Where you operate will drive your sustainability reporting journey

In its second Treasury Consultation Paper, the Government proposes that by 2027-2028, all large Australian entities (including large proprietary companies lodging financial reports with the Australian Securities and Investments Commission (ASIC) under Chapter 2M of the Corporations Act 2001) will have to disclose sustainability-related financial disclosures in accordance in the following time-frames:

  • Group 1 entities – 2024-2045 onwards
  • Group 2 entities – 2026-2027 onwards
  • Group 3 entities – 2027-2028 onwards.

Please refer to our previous article for more information about the criteria for each group noted above.

2027-2028 may seem a long way off. Still, some companies may be forced to prepare sustainability disclosures earlier if either the parent company is based in a jurisdiction where sustainability reporting is compulsory, or they operate in an overseas jurisdiction that requires sustainability reporting.

New Zealand, Europe, the United States (USA) and Singapore are just a few jurisdictions that have already made sustainability reporting compulsory, or are about to. If you have a parent company or operate in these countries, please be aware that you may need to prepare sustainability disclosures now, or soon, and as part of this process, measure your greenhouse gas (GHG) emissions.

New Zealand

New Zealand already has mandatory climate reporting. The following types of large New Zealand entities must prepare climate-related disclosures for 31 December 2023 years:

  • Registered banks, credit unions, and building societies with total assets of more than NZ$1 billion
  • Managers of registered investment schemes (other than restricted schemes) with greater than NZ$1 billion in total assets under management
  • Licensed insurers with greater than NZ$1 billion in total assets, or annual premium income greater than NZ$250 million
  • Listed issuers of quoted equity securities with a combined market price exceeding NZ$60 million
  • Listed issuers of quoted debt securities with a combined face value of quoted debt exceeding NZ$60 million
  • Authorised Bodies, that are managers of registered schemes and operate under the licence of another manager, where the total assets under that licensee (including assets of all authorised bodies) exceeds $1 billion.

§ LISTED RECORDS
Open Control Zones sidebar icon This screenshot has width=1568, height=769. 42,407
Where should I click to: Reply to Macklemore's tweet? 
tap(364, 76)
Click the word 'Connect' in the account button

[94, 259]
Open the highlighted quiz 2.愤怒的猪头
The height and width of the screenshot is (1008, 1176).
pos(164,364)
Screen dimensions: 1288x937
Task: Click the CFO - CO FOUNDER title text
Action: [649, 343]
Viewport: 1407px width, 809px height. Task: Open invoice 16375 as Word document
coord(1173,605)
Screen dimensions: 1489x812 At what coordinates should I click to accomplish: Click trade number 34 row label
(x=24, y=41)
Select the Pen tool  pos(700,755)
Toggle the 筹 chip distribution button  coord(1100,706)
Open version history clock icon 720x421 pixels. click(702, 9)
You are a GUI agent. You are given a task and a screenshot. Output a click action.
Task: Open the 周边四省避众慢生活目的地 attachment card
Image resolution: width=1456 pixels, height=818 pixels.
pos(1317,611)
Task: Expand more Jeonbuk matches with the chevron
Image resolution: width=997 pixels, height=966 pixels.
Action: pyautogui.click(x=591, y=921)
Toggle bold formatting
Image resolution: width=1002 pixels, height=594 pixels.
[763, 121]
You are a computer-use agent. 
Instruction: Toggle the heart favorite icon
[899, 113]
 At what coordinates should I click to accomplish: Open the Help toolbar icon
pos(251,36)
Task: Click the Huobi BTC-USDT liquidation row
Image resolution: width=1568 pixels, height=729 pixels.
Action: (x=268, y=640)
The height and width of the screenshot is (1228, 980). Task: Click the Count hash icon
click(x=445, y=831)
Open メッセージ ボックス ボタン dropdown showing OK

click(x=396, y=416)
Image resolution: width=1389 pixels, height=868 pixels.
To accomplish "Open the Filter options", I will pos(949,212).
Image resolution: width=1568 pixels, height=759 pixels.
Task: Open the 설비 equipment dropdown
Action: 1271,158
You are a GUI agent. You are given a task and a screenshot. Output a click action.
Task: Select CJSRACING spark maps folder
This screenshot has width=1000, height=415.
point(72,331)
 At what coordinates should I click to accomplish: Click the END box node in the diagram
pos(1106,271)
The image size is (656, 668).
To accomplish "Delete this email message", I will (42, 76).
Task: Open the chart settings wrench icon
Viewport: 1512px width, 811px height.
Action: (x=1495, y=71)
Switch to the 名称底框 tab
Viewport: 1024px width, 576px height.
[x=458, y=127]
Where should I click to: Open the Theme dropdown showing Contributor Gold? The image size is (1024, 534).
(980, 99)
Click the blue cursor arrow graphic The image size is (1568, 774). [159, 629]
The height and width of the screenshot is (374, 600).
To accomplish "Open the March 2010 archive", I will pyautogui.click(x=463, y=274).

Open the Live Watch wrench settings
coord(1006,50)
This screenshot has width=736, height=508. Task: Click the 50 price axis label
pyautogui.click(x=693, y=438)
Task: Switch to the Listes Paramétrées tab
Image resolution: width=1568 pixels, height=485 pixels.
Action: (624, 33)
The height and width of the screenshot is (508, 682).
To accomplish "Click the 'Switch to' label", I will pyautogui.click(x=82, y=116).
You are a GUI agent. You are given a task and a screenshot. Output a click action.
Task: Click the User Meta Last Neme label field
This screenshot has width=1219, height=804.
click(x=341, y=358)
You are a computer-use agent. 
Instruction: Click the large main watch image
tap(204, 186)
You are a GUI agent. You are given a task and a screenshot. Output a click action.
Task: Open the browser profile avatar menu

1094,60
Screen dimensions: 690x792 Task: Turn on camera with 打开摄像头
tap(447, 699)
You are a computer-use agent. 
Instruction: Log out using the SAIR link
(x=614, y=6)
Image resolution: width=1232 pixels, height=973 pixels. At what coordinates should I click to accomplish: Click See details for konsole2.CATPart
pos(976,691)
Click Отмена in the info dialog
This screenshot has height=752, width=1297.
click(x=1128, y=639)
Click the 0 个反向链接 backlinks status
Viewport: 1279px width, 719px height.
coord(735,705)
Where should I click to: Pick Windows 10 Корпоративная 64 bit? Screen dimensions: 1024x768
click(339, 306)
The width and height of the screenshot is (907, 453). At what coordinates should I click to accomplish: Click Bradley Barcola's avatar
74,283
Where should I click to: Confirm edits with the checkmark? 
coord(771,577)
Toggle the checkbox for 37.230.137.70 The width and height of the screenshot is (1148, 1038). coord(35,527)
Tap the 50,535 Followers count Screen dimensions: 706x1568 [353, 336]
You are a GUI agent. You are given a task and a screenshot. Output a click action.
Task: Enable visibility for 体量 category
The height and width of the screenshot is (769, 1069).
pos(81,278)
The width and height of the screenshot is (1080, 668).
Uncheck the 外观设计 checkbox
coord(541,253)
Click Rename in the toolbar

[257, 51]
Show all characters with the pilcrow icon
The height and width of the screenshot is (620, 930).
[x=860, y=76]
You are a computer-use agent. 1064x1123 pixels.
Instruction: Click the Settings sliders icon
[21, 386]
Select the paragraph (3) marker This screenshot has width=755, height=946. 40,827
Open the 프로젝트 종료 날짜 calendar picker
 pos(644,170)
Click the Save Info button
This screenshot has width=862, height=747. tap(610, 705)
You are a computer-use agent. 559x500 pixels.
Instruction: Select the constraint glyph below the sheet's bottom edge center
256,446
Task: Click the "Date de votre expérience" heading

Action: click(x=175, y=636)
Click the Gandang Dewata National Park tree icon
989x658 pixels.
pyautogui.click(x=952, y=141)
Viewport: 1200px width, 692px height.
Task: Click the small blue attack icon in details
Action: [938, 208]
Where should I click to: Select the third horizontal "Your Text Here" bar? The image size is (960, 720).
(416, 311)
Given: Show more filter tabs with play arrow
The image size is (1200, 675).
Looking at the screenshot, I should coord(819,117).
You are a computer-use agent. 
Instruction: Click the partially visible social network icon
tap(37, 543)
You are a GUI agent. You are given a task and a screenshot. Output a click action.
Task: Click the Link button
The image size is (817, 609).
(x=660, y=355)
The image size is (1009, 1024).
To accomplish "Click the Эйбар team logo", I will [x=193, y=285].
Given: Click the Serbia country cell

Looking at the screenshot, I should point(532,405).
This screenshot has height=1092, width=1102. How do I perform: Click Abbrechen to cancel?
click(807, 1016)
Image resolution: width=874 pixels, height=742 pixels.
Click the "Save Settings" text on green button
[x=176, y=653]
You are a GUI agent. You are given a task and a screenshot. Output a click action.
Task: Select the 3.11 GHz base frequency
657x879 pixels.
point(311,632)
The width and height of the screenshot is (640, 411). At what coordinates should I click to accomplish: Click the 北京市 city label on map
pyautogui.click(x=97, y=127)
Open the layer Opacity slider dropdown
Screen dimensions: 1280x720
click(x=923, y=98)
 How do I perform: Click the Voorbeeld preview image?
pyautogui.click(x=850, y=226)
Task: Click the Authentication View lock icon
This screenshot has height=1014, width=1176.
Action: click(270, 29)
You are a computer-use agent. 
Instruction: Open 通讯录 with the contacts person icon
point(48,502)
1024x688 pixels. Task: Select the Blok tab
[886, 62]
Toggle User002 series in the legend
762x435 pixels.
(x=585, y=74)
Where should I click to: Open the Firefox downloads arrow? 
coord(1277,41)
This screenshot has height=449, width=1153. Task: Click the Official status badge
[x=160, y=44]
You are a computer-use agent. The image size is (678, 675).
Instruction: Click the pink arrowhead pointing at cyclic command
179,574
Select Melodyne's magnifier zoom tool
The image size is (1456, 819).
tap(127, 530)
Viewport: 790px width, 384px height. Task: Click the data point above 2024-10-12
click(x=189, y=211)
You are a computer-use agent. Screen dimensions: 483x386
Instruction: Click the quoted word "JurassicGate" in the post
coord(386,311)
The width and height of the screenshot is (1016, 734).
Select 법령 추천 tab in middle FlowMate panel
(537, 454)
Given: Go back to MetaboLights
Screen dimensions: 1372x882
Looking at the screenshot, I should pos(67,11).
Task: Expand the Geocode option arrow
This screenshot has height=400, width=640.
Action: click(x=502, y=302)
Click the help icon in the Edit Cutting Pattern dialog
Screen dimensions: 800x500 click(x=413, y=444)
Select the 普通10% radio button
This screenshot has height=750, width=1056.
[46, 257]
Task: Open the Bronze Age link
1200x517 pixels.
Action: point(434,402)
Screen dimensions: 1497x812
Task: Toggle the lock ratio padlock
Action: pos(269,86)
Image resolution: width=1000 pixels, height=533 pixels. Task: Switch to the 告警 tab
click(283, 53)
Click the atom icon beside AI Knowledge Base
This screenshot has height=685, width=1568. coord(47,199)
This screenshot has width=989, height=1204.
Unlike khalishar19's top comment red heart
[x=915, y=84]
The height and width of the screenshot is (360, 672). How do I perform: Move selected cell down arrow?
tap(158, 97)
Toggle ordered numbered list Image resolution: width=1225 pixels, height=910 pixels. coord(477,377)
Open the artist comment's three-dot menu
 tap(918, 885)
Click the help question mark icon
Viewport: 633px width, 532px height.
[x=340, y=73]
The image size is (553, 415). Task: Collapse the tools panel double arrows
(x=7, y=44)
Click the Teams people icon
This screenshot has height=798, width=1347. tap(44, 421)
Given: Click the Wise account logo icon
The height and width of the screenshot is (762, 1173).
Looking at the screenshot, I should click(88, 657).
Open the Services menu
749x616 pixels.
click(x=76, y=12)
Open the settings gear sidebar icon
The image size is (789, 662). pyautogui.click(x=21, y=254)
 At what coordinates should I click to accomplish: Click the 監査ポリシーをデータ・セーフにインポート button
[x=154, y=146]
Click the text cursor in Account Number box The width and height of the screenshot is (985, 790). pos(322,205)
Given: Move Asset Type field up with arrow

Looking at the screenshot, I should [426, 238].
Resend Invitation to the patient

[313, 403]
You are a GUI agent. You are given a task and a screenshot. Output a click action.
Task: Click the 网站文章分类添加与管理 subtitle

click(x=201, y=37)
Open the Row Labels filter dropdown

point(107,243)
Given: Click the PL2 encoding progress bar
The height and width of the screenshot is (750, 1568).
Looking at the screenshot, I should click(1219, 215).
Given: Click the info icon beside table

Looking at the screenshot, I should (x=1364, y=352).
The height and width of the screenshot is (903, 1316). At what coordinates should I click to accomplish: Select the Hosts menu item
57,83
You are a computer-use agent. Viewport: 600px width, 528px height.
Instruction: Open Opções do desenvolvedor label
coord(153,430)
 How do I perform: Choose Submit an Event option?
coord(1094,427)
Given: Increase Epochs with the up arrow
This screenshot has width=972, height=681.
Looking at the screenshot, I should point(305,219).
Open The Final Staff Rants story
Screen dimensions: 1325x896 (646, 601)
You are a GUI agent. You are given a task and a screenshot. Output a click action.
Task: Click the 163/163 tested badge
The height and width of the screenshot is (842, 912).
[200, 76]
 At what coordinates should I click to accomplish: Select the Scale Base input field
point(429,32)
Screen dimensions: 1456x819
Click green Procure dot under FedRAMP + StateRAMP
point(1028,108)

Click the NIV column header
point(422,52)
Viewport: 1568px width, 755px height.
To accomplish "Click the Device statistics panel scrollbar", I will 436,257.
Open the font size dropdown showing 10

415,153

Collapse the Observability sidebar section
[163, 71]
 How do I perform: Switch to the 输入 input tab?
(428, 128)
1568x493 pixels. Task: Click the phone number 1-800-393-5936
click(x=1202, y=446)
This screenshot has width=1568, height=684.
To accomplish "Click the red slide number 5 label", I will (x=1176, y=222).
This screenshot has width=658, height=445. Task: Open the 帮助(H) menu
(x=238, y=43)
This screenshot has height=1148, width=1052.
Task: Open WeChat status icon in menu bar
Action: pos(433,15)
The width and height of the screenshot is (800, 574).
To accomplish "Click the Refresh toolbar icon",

§ INSTRUCTIONS FOR THE TASK
Rewrite the stretch of the sustainability reporting article from "Where you operate" through "group noted above.", putting "Treasury consultation document" wherever "Treasury Consultation Paper" appears.

§ EXERCISE RESULT
Where you operate will drive your sustainability reporting journey

In its second Treasury consultation document, the Government proposes that by 2027-2028, all large Australian entities (including large proprietary companies lodging financial reports with the Australian Securities and Investments Commission (ASIC) under Chapter 2M of the Corporations Act 2001) will have to disclose sustainability-related financial disclosures in accordance in the following time-frames:

  • Group 1 entities – 2024-2045 onwards
  • Group 2 entities – 2026-2027 onwards
  • Group 3 entities – 2027-2028 onwards.

Please refer to our previous article for more information about the criteria for each group noted above.